The culminating event of every DreamIt Ventures class is Demo Day.
In Philadelphia, that takes the form of a packed house at World Cafe Live with a marathon of pitches from each startup graduating from the accelerator, plus presentations from successful DreamIt alumni (and sometimes, a comedic interpretation of a pitch).
But this year, instead of the standard demo day, the accelerator is taking the show on the road.
DreamIt plans to host a smaller, investor-focused event at First Round Capital on April 20, then head to New York City, Boston and San Francisco for startups to meet with venture capitalists, said managing partner Patrick FitzGerald.
The idea behind the four-day roadshow is meeting venture capitalists where they are. Maybe an investor can’t make demo day. Maybe they don’t want to sit through a few hours of pitches. (Plus, Demo Days of yore have not just been investor-focused but also friends and family-focused, and DreamIt wondered, is that really our target audience for this type of event?)
Instead of a one-size-fits-all method, why not tailor the pitching experience to each startup and investor? Startups will go straight to the firms instead of pitching at an all-encompassing demo days. That personal touch is more efficient and intimate, FitzGerald said.
To prep for the trip, DreamIt sent information about each startup to 200 venture capital firms to gauge interest. DreamIt staff also worked with startups to see which firm they were interested in meeting, then they did some matching work. FitzGerald joked that the process was a little like Tinder.
The startups will meet with firms like General Catalyst Partners, FirstMark Capital (an Artisan Mobile investor), Andreessen Horowitz, Highland Capital Partners and Institutional Venture Partners.
DreamIt did a similar, smaller-scale effort for last year’s class, flying startups out to Silicon Valley to meet with 10 venture firms on Sand Hill Road. The response was “overwhelming,” FitzGerald said. “They said, ‘Why haven’t we seen you guys before?'” That inspired the full-on roadshow.

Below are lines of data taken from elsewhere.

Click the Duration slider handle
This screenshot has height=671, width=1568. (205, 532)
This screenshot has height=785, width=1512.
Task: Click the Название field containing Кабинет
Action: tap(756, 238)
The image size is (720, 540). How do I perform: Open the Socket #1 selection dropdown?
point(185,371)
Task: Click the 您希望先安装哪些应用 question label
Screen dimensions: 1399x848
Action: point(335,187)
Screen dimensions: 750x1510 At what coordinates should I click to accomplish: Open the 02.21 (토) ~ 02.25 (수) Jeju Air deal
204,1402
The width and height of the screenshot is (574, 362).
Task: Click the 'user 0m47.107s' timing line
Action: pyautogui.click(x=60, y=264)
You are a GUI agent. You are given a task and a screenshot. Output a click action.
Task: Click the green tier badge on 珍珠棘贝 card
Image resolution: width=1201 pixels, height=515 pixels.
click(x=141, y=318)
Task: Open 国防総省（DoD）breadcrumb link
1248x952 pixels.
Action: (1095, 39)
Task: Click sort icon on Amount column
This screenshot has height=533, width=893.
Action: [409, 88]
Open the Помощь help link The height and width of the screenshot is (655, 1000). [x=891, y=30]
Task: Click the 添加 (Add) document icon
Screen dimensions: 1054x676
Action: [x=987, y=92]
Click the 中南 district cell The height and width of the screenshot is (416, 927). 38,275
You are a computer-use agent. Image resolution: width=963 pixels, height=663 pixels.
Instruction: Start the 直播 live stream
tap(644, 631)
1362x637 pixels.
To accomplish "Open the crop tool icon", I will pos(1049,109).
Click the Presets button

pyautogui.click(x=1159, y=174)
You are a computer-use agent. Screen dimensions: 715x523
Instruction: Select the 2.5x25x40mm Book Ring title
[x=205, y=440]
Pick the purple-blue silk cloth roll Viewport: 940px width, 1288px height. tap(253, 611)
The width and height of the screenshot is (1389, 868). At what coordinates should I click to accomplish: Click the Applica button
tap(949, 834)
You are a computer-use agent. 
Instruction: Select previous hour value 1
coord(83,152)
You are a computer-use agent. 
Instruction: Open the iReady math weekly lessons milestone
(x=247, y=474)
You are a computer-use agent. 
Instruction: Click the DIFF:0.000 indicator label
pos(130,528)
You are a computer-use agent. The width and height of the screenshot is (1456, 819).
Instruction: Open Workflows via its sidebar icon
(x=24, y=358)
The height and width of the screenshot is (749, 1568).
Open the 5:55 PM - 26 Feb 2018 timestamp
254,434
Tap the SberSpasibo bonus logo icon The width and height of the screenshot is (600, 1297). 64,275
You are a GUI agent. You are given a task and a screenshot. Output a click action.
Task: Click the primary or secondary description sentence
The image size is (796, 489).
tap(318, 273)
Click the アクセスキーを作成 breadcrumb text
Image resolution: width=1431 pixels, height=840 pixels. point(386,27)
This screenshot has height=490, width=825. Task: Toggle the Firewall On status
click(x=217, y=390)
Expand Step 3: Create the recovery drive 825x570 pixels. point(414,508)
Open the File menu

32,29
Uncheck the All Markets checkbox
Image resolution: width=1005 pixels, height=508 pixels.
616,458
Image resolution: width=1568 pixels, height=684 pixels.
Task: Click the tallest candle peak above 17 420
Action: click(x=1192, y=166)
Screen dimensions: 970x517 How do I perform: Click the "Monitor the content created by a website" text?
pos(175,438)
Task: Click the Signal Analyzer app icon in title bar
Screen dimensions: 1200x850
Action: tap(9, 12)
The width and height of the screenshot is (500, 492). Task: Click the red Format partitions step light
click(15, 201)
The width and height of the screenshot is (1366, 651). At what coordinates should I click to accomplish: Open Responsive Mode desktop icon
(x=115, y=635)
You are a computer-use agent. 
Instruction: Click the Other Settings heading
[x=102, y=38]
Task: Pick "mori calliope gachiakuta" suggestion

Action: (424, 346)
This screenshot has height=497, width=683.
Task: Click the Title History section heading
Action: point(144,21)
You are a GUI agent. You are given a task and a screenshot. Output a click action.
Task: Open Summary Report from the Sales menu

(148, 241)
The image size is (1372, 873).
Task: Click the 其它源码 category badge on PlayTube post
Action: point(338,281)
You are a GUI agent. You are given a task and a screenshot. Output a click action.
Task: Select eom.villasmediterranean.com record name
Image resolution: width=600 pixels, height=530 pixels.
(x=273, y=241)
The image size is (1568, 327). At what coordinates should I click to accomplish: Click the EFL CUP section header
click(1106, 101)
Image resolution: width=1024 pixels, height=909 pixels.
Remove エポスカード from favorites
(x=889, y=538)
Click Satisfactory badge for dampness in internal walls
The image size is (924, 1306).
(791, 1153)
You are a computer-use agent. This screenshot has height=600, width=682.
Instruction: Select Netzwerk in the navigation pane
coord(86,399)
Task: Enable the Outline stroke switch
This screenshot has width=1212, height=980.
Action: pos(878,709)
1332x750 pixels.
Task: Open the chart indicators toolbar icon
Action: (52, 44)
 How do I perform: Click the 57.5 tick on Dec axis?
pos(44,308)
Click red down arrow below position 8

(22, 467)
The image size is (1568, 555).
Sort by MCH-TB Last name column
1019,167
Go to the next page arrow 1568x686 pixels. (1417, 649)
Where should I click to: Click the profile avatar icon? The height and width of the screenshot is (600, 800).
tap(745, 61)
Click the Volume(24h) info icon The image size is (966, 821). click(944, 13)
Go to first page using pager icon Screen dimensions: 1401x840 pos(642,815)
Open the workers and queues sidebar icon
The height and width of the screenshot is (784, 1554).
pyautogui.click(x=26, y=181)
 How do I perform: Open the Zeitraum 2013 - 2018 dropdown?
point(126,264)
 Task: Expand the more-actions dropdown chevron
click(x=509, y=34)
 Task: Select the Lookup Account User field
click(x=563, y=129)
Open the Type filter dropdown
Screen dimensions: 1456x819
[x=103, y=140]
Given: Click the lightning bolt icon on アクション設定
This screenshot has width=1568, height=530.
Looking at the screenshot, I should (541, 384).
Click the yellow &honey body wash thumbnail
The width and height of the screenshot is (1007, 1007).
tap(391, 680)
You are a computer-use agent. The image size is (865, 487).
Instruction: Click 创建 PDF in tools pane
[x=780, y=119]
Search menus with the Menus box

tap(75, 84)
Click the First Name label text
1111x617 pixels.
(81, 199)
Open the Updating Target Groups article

Last year’s DreamIt class set the tone for a reversal: Philly DreamIt companies traditionally did not stay in the city, but last year’s class overwhelmingly did — and were vocal about it. FitzGerald himself said that he had “sold Philly really hard” to the entrepreneurs. Might the roadshow be selling the founders on other cities?
FitzGerald said no.
“Most of the companies went on their own private roadshow anyway,” he said, like 2014 DreamIt Philly startup Baloonr, which fundraised in New York and San Francisco after graduating from the accelerator.